Despite the Supreme Court setting a fine precedent in 1994, not much has changed in the way defamation cases are dealt with in India

Photo: Pradeep Gaur/MintPremium
Photo: Pradeep Gaur/Mint

In the previous columns, we have seen how the laws of sedition, obscenity and “blasphemy" are used to shut down critical speech by initiating criminal prosecutions against the speakers. Each of these laws are part of the Indian Penal Code, and involve the heavy use of state machinery from the very beginning of the case when the complaint is filed. There is another law, however, which is not codified, and is not even criminal—but is often as effective a means of silencing inconvenient speech as anything else. This is the law of civil defamation.

Article 19(2) of the Indian Constitution specifically envisages “defamation" to be a ground for “reasonably restricting" the freedom of speech. The stated object of the defamation law is to protect the reputation, dignity, honour or character of individuals against unjustified attacks or slanders.

In India, the English “common law" of defamation—i.e., an uncodified legal regime constituted of a successive series of court judgements developing the law over time—is applicable.

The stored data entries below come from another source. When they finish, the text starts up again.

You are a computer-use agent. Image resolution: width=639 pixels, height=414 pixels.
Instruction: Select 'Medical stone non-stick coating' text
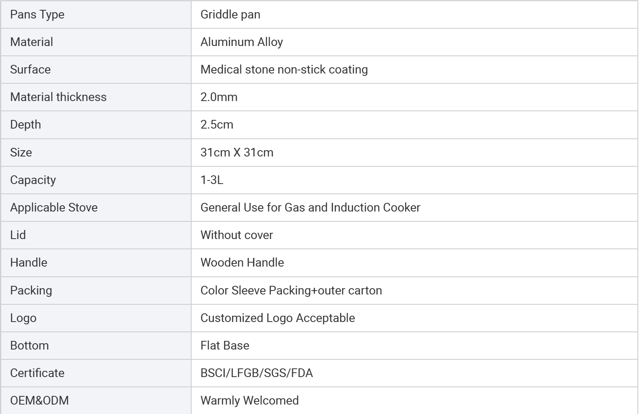pos(284,70)
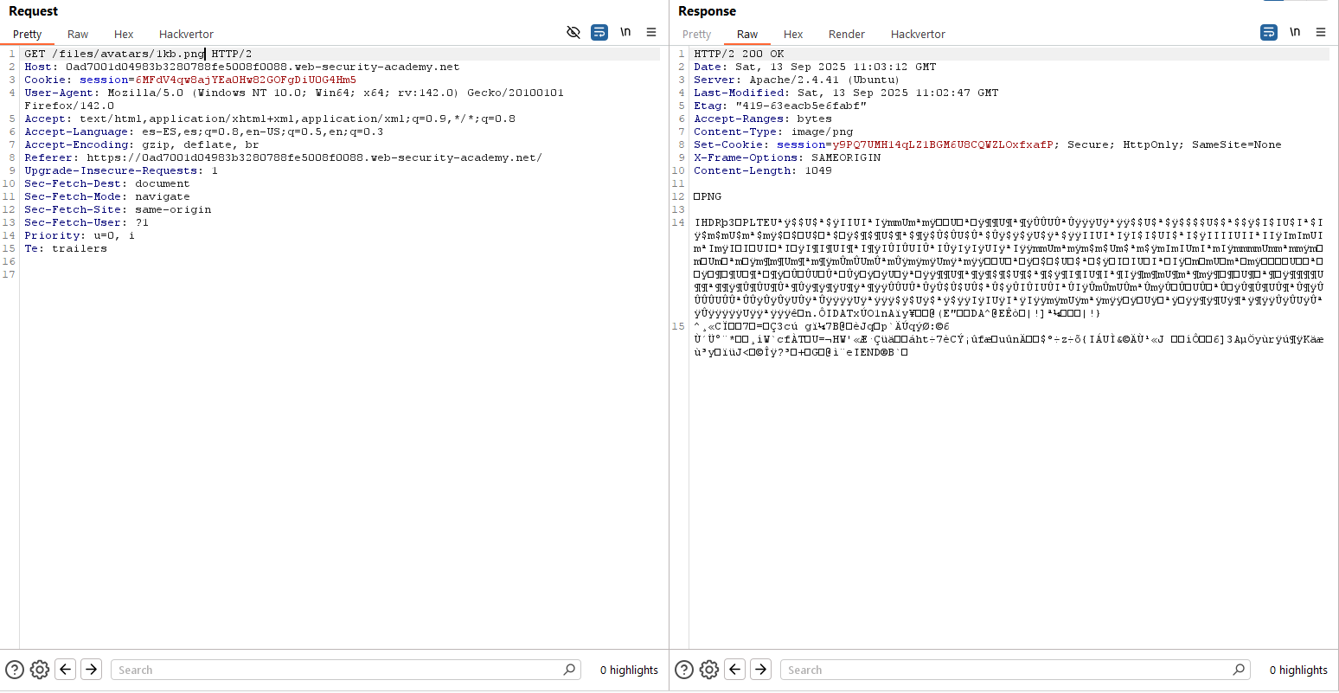Open Response search settings gear
The width and height of the screenshot is (1339, 693).
tap(709, 670)
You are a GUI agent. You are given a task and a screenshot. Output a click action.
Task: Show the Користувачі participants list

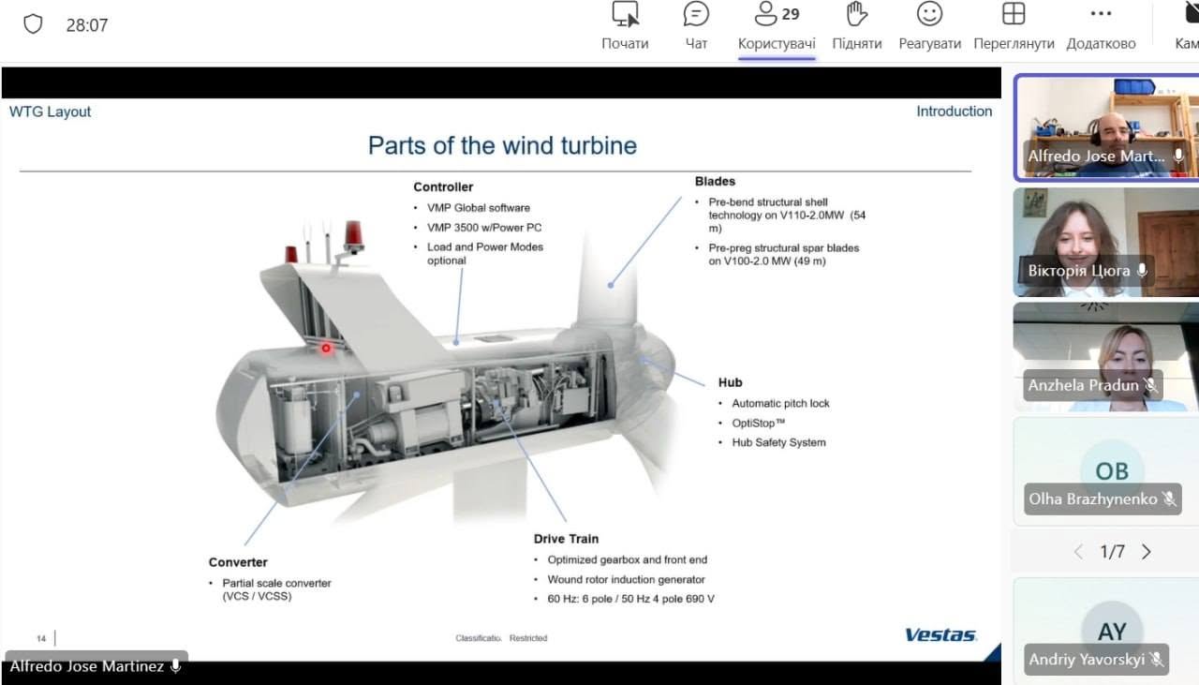coord(777,26)
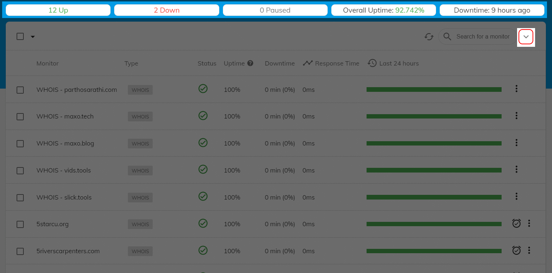Image resolution: width=552 pixels, height=273 pixels.
Task: Click green status checkmark for WHOIS - maxo.tech
Action: (x=203, y=116)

The common law of defamation reflects the concerns of its origins in early-modern England, where freedom of speech was not accorded much importance, but the “character" of gentlemen was.

To satisfy the ingredients of defamation, the plaintiff—i.e., the person claiming to be defamed and who initiates legal proceedings—must only show the court that the defendant “published" a statement (i.e., that the statement was made to at least one other person), that it “referred" to the plaintiff, and that it tended to lower the reputation of the plaintiff in the eyes of right-thinking members of the society. The plaintiff can then ask the court to order the defendant to pay him heavy compensation as redressal. To escape liability, the defendant must show either that the statement was true (the defence of “justification"), or that it was a “fair comment" based upon true facts (there is a third defence of “privilege" that we need not go into).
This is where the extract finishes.